» What you have to do:
Rewrite the items from the line containing "The image size" through the end of the items, replacing "Distributed" with "Centralized" and keeping everything else unchanged. Leave the pictures out of your answer.

» Records:
|---|

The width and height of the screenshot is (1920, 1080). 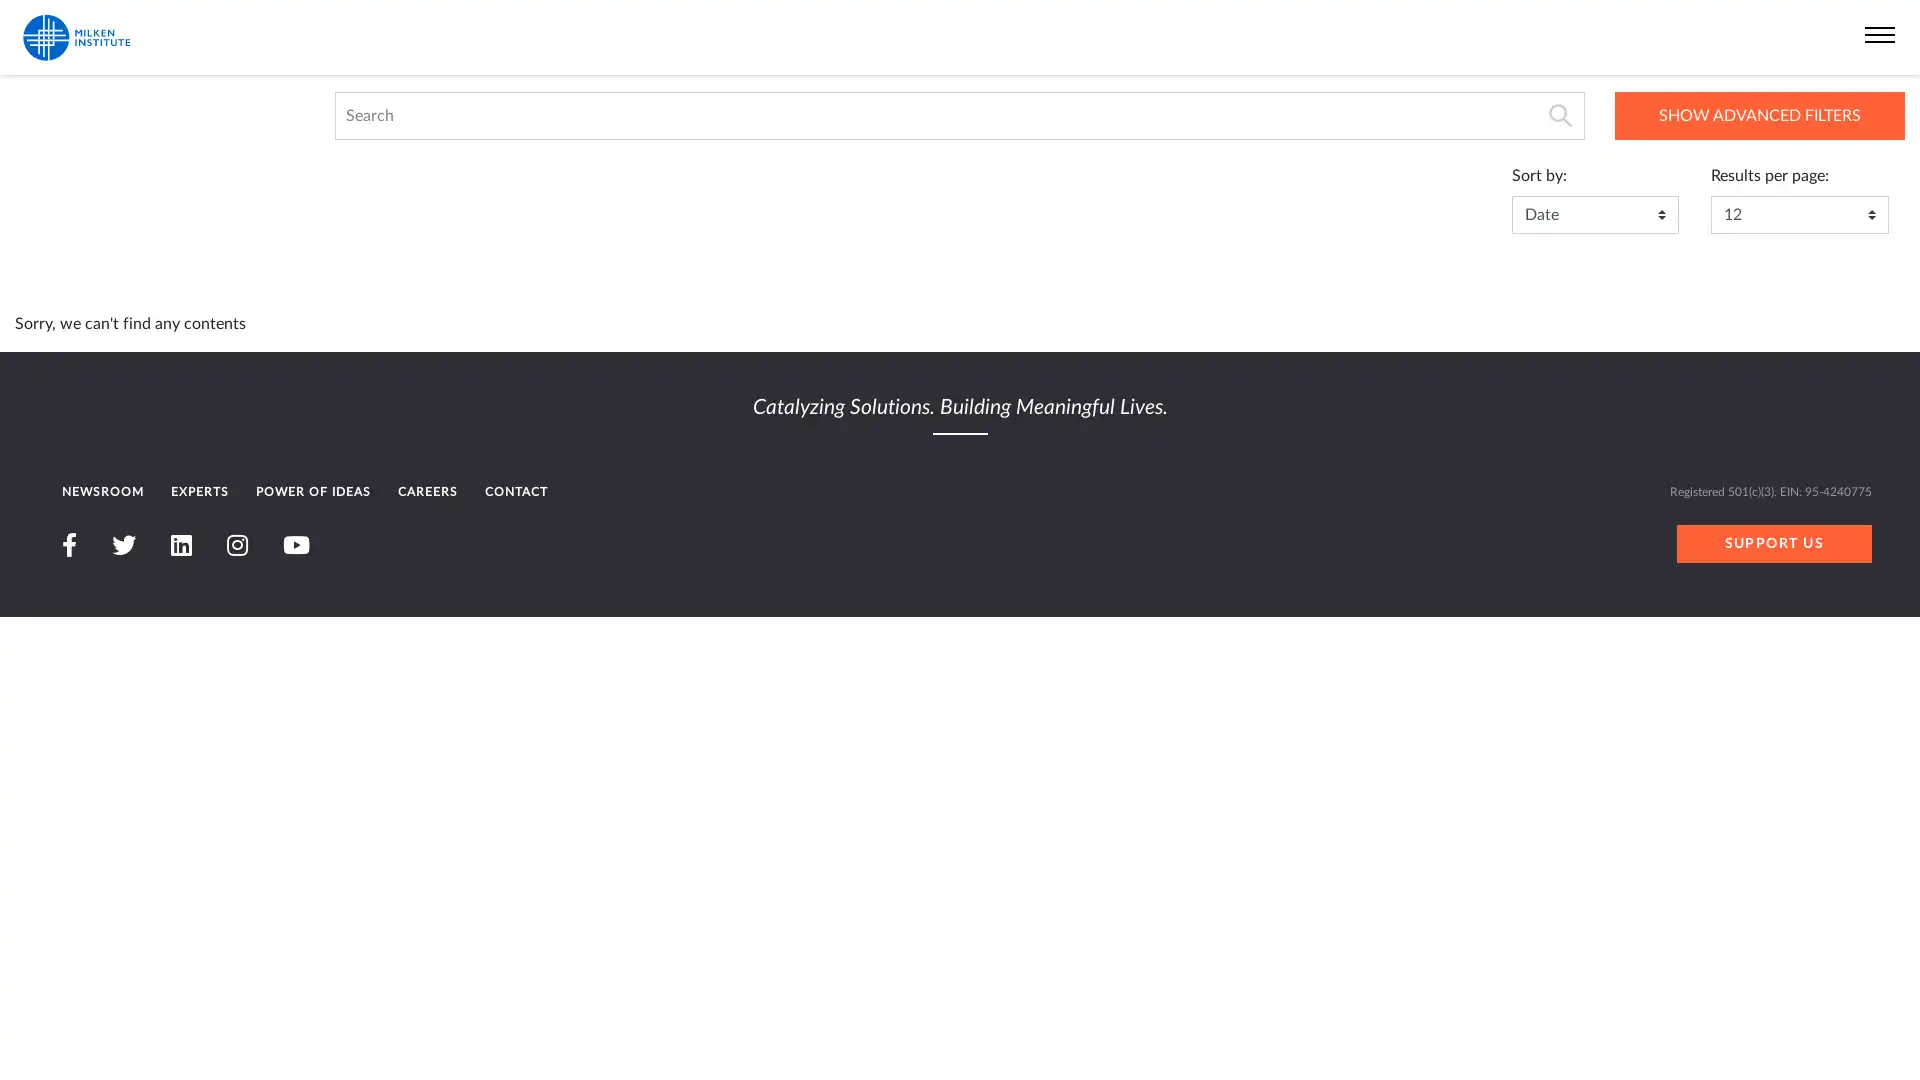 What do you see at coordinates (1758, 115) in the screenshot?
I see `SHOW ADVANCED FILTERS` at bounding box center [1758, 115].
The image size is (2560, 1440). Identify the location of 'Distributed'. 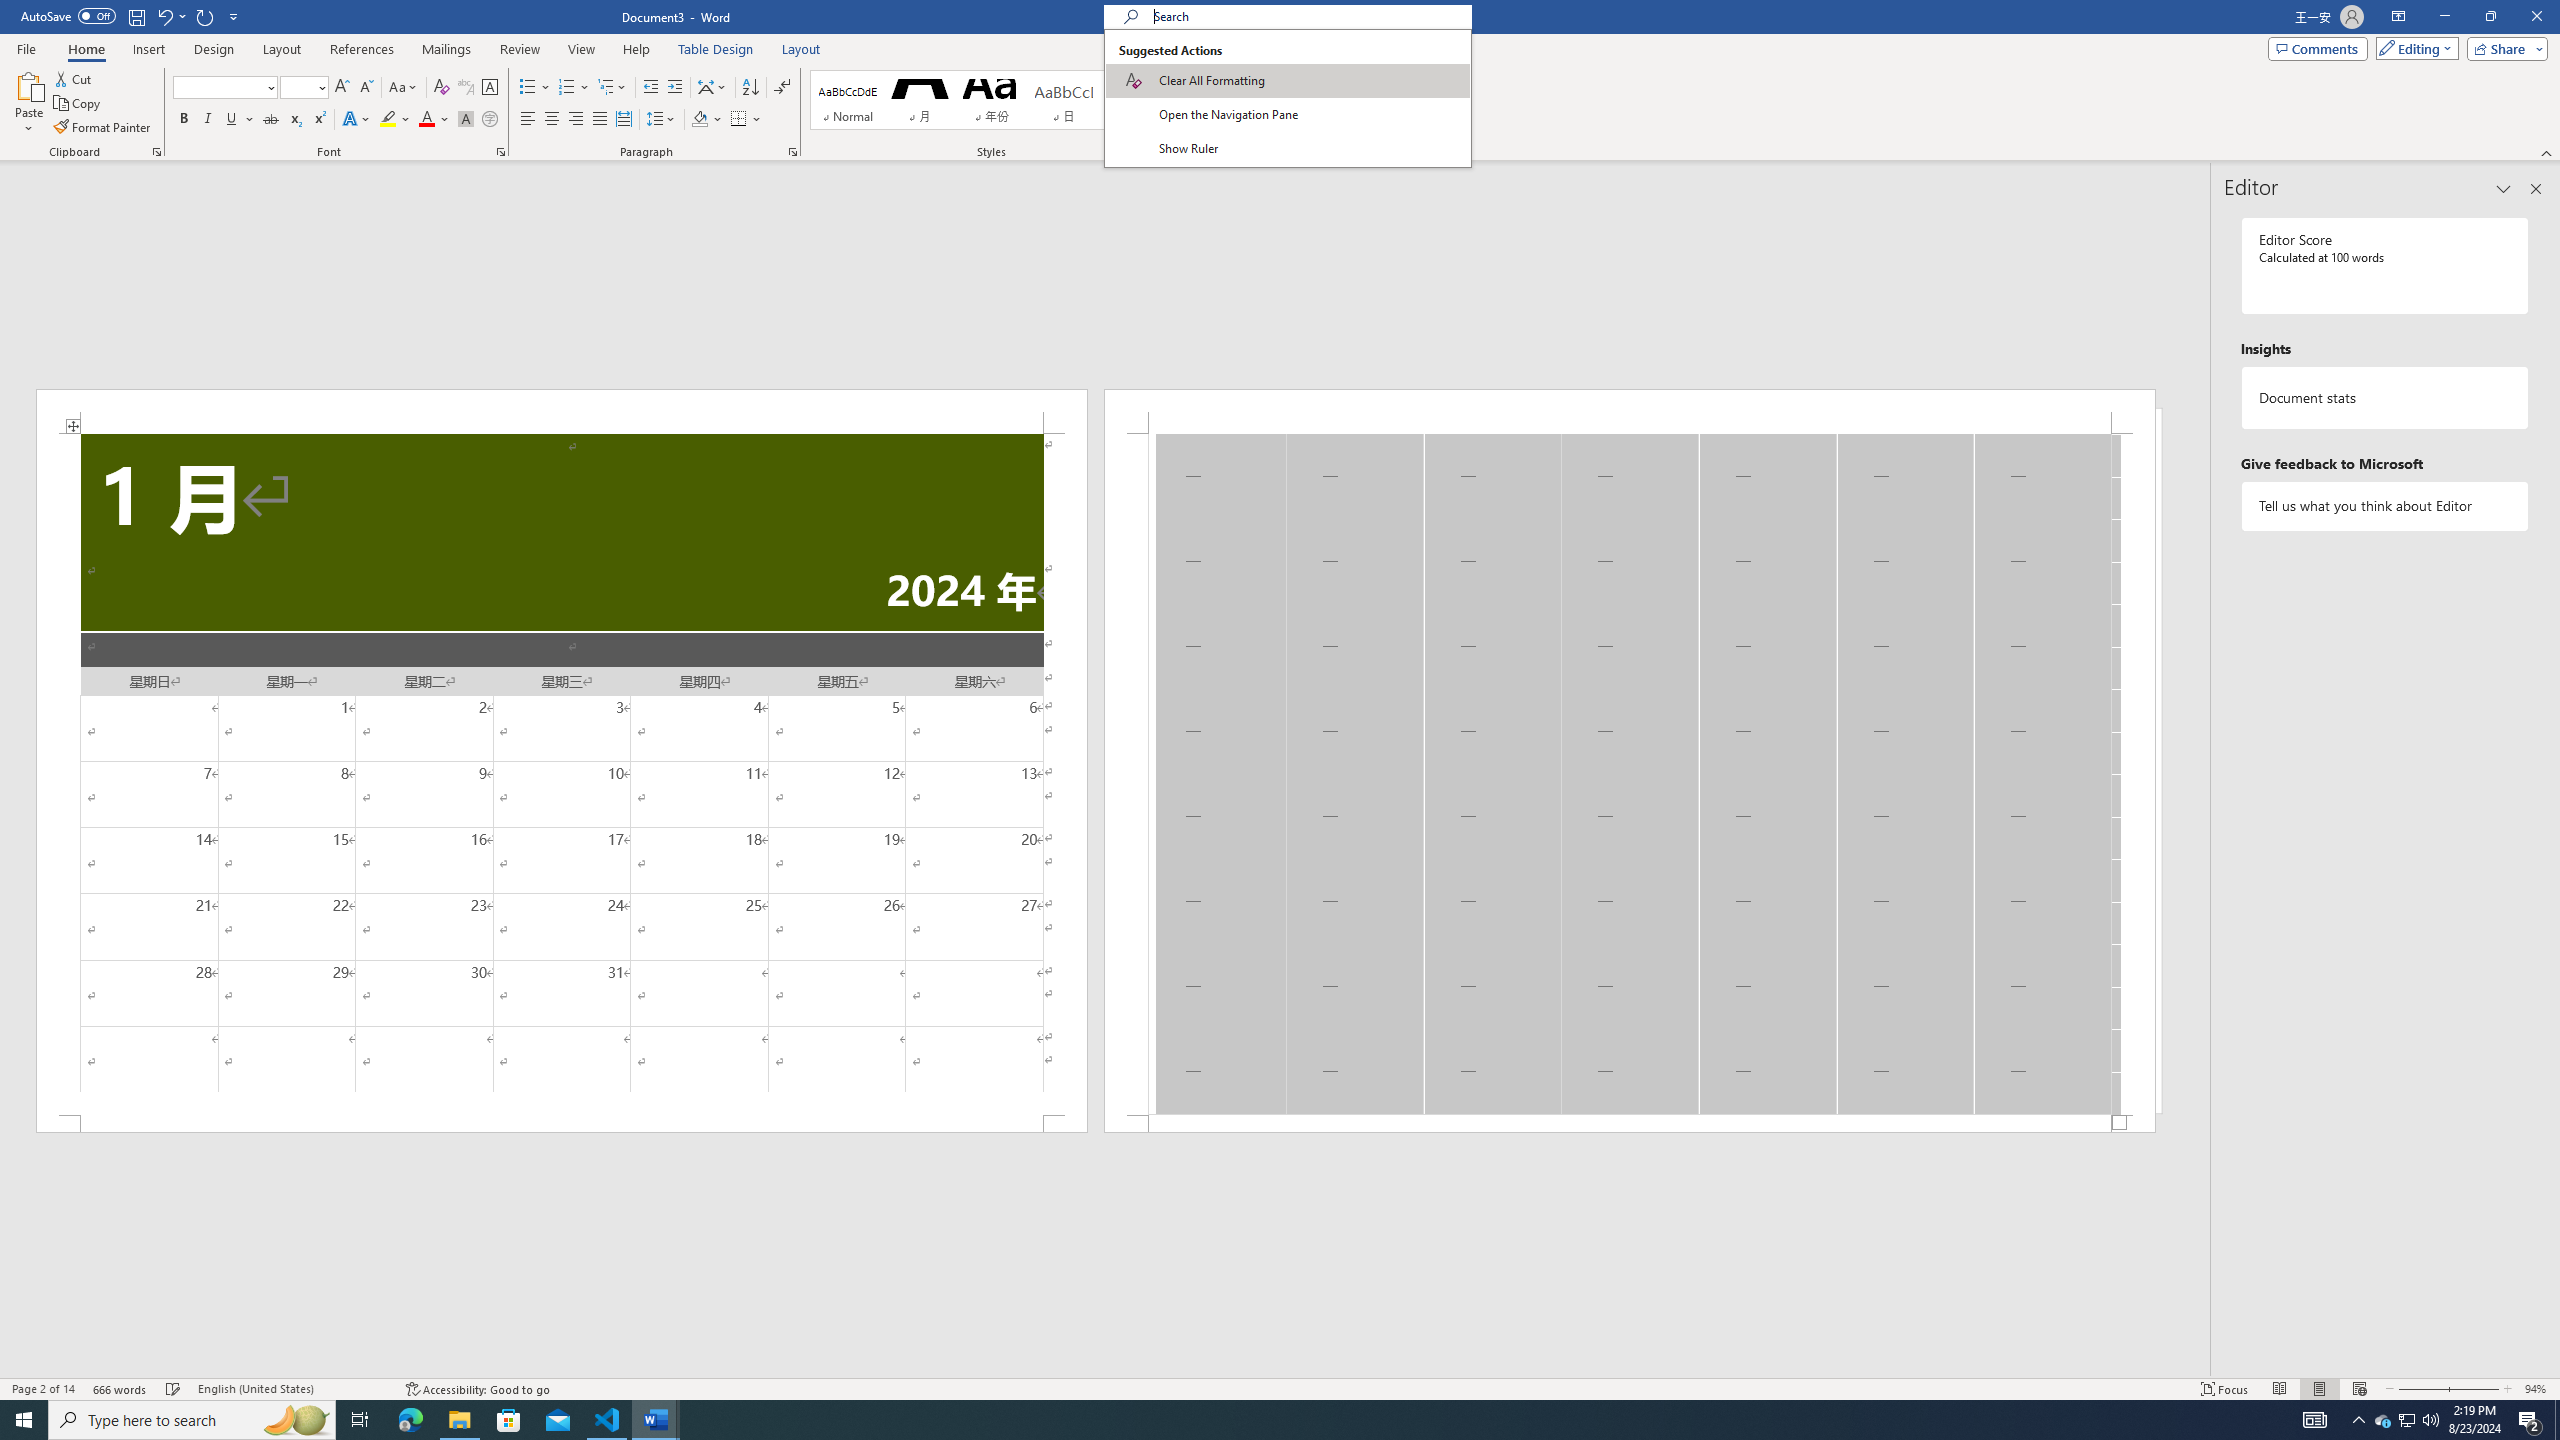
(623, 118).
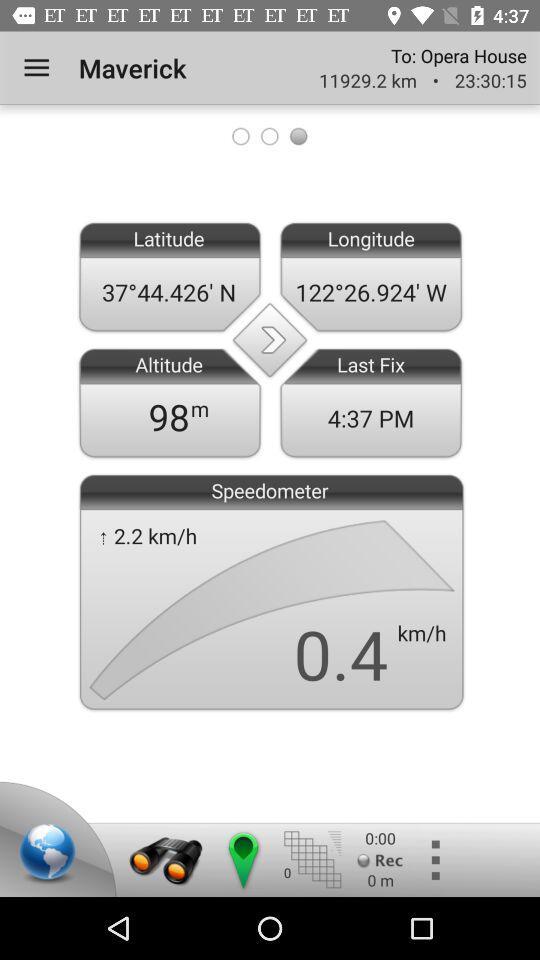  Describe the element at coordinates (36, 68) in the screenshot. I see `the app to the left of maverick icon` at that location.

|---|

» The solution:
The image size is (2560, 1440). Identify the location of 'Centralized'. 
(623, 118).
  Describe the element at coordinates (36, 68) in the screenshot. I see `the app to the left of maverick icon` at that location.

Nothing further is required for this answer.